*** Opening of ENTRIES SHOWN ***
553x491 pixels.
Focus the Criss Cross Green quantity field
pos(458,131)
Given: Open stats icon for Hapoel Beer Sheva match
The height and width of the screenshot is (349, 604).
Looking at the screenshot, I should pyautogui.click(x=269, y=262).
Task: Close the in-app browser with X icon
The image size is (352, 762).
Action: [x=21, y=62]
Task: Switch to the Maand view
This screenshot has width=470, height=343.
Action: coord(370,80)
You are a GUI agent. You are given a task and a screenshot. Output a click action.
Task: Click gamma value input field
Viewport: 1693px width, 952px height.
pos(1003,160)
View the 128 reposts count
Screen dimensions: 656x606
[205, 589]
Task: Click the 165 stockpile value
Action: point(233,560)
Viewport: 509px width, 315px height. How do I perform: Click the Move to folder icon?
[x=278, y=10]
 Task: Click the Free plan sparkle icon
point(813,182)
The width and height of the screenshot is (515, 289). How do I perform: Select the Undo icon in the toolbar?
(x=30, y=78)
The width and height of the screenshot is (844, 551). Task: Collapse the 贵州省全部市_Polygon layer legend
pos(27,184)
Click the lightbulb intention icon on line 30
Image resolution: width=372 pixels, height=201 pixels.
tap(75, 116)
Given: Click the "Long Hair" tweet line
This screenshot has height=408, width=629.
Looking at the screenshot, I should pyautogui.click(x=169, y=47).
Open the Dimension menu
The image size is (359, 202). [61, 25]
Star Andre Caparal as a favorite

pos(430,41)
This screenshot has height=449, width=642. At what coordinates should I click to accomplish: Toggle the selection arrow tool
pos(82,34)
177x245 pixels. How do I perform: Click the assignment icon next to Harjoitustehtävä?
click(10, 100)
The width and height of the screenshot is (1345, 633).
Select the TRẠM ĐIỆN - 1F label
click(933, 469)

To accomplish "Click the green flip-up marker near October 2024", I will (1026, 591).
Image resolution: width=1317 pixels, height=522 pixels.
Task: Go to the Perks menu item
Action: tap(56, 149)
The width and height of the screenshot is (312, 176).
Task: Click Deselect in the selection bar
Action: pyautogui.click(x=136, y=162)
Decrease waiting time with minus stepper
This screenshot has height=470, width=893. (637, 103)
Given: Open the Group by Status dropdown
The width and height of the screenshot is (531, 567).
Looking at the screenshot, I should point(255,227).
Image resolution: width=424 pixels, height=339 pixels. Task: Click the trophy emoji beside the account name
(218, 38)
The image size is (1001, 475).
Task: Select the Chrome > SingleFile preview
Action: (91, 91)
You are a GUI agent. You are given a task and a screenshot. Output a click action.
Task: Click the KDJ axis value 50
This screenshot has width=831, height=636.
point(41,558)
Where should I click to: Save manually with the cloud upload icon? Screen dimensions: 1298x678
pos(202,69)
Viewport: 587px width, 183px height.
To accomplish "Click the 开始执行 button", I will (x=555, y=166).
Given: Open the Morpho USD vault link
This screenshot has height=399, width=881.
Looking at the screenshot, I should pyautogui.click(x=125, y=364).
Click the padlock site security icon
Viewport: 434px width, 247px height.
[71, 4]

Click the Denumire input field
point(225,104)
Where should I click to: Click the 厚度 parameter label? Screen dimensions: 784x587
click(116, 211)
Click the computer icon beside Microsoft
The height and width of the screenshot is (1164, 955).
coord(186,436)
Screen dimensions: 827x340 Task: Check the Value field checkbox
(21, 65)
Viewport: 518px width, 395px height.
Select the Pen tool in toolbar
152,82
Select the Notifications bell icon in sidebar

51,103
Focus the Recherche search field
*** Close of ENTRIES SHOWN ***
AIM OF THE TASK = If a line falls between the first line of the entries and the line containing "Task: Click gamma value input field", or is one of those two, restate it word for word; leave all other lines out.

ANSWER BELOW =
553x491 pixels.
Focus the Criss Cross Green quantity field
pos(458,131)
Given: Open stats icon for Hapoel Beer Sheva match
The height and width of the screenshot is (349, 604).
Looking at the screenshot, I should pyautogui.click(x=269, y=262).
Task: Close the in-app browser with X icon
The image size is (352, 762).
Action: [x=21, y=62]
Task: Switch to the Maand view
This screenshot has width=470, height=343.
Action: coord(370,80)
You are a GUI agent. You are given a task and a screenshot. Output a click action.
Task: Click gamma value input field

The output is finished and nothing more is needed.